USC announced plans to partner with the Chilean Ministry of Education to give Chilean doctoral students full tuition and living stipends, beginning in 2013.
The university will pay for the tuition and living stipends and the Chilean Ministry of Education will provide support needed for travel.
Of the approximately 4,800 international graduate students at USC, seven are from Chile and 24.7 percent of graduate students are international, said Anthony Bailey, associate provost for global initiatives.
“It’s an important component in our efforts to continue to broaden the geographic and cultural diversity of our graduate student body and the global nature of our research portfolio,” Bailey said.
Harvard University and the Massachusetts Institute of Technology are the only other universities that have the same agreement with Chile’s Ministry of Education.
The fellowships, through the Chilean National Commission for Scientific and Technological Research, follow a 2008 Memorandum of Understanding between Chile and the state of California to encourage collaboration.
The Chilean National Commision of Scientific Investigation and Technology said the Chile-USC fellowships represent a joint effort to cultivate outstanding Chilean students and scholars to pursue a Ph.D. at USC.
“We are excited to partner with the University of Southern California, one of the world’s top universities, to support students from Chile as they continue to pursue their ideas and research,” said CONICYT Program Director Denise Saint-Jean.
Bailey said that while USC works to strengthen historic ties in the Pacific Rim, the university is also strategically deepening its engagement in Latin America.
“Chile has the most developed economy in the region and, in 2010, was the first Latin American country to join the [Organization for Economic Co-operation and Development],” Bailey said.
The OECD, established in 1960, works to improve social and economic conditions around the world through collaboration between its 34 member countries.
Bailey also said Chile has many geographic and economic similarities to California in terms of natural resource management, global trade and disaster mitigation.

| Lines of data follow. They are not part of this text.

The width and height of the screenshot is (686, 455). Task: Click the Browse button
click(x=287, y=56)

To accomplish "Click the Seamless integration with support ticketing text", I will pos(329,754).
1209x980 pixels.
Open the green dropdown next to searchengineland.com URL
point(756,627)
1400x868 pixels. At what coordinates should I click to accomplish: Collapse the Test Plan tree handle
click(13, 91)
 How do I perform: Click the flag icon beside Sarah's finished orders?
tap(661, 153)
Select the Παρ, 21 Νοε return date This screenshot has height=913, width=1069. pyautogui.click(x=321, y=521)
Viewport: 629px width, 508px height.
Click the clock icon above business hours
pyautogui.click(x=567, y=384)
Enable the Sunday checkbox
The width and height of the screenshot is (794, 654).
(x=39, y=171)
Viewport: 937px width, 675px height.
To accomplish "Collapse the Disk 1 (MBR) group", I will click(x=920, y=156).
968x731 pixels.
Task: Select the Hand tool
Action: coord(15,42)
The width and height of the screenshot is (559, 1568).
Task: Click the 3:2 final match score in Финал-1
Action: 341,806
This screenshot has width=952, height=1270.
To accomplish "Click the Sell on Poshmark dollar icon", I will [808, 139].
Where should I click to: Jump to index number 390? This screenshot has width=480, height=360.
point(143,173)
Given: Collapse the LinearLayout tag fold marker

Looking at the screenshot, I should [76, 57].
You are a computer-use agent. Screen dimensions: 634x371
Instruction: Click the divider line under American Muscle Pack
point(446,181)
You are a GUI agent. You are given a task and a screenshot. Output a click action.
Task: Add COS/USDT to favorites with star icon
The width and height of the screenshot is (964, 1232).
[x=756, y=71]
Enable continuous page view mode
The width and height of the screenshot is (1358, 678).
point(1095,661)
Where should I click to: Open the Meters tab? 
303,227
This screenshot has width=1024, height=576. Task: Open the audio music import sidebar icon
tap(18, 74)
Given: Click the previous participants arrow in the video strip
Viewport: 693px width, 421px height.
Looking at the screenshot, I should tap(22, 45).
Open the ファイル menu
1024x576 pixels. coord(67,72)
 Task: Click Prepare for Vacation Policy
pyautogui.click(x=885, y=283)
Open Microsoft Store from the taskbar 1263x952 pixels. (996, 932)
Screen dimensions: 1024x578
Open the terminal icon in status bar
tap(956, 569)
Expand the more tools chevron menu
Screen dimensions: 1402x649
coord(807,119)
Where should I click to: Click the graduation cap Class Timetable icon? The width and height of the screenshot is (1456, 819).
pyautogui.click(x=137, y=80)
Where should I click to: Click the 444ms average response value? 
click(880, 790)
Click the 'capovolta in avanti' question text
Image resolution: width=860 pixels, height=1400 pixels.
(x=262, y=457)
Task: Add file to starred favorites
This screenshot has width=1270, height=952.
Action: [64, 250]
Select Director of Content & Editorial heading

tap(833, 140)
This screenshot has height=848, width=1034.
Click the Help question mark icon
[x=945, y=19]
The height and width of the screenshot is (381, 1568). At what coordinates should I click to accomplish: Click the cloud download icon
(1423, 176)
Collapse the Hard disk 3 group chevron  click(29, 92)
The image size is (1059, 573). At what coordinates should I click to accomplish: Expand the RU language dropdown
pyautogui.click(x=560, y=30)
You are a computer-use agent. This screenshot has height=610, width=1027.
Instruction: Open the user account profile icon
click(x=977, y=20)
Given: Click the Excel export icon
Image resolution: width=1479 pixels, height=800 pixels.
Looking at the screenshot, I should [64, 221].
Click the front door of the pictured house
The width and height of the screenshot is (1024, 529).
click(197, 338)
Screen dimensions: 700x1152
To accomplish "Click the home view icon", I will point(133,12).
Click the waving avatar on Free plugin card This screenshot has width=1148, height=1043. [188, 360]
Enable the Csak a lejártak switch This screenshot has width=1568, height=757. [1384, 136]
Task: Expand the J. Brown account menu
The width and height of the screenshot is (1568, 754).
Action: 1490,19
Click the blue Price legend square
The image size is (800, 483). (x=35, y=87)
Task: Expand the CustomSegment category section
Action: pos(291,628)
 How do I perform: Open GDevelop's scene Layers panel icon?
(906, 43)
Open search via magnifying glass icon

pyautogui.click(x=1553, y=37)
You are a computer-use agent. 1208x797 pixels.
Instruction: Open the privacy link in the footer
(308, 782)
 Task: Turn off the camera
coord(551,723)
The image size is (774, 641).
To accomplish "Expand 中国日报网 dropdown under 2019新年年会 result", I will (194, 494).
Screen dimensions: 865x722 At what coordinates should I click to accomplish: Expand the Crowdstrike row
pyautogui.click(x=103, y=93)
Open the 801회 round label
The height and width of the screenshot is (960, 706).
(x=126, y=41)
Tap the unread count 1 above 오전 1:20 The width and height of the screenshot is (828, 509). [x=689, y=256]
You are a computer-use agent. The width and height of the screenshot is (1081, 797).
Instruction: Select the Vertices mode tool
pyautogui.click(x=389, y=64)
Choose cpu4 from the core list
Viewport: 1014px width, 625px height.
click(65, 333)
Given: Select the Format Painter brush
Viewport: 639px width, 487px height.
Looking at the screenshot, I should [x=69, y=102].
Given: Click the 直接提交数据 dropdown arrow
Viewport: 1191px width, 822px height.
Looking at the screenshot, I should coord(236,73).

“The University of Southern California benefits from the rich diversity of its students, scholars and faculty who come from around the world to become members of the Trojan Family,” Bailey said. “This fellowship program will help support outstanding doctorate students from Chile as we work together to meet the world’s most pressing challenges.”
In 2011, USC and the Ministry of Taiwan signed a similar agreement, which will go into effect in the next academic year.